El regatista Alberto Viejo evoluciona favorablemente dentro de la gravedad después del accidente sufrido el sábado durante un entrenamiento que estuvo a punto de costarle la vida.
Viejo, habitual tripulante del Bribon 500 de Pedro Campos, de la clase 6 Metros, ha recibido a diario la llamada de otro de los habituales del barco, el rey emérito Juan Carlos, que se ha interesado por la evolución del navegante.
Alberto Viejo sufrió graves lesiones internas tras caer al mar y quedar enganchado por el abdomen en el timón del velero Swan 36 en el que entrenaba en la Ría de Vigo. Tras unos angustiosos segundos y gracias a la maniobra con el timón de Laureano Wizner, que guiaba el barco, Alberto Viejo quedó libre y una neumática auxiliar le llevó rápidamente a puerto, decisión que con plena seguridad le salvó la vida.
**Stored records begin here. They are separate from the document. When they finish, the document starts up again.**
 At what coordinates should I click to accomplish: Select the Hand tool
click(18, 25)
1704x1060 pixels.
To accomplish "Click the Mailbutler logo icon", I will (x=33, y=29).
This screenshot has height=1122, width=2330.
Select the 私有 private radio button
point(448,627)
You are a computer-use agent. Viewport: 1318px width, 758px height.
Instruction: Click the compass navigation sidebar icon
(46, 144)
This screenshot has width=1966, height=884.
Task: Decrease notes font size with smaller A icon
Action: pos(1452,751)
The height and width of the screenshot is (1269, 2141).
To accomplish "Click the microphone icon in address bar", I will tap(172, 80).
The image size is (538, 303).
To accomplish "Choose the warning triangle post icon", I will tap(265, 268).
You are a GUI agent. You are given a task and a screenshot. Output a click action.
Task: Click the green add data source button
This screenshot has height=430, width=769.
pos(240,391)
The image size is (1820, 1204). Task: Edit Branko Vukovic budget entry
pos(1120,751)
De ahí fue trasladado al hospital Álvaro Cunqueiro donde tuvo que ser intervenido con la máxima urgencia por una perforación en la aorta que estuvo a punto de hacerle morir desangrado por una hemorragia interna.
Una de las claves para que el accidente no tuviera un fatal desenlace fue que la temperatura del agua en la zona era baja, unos 12 grados. También resultó decisiva la ropa de neopreno que portaba el regatista, que ejerció un efecto compresivo y dificultó la circulación sanguínea.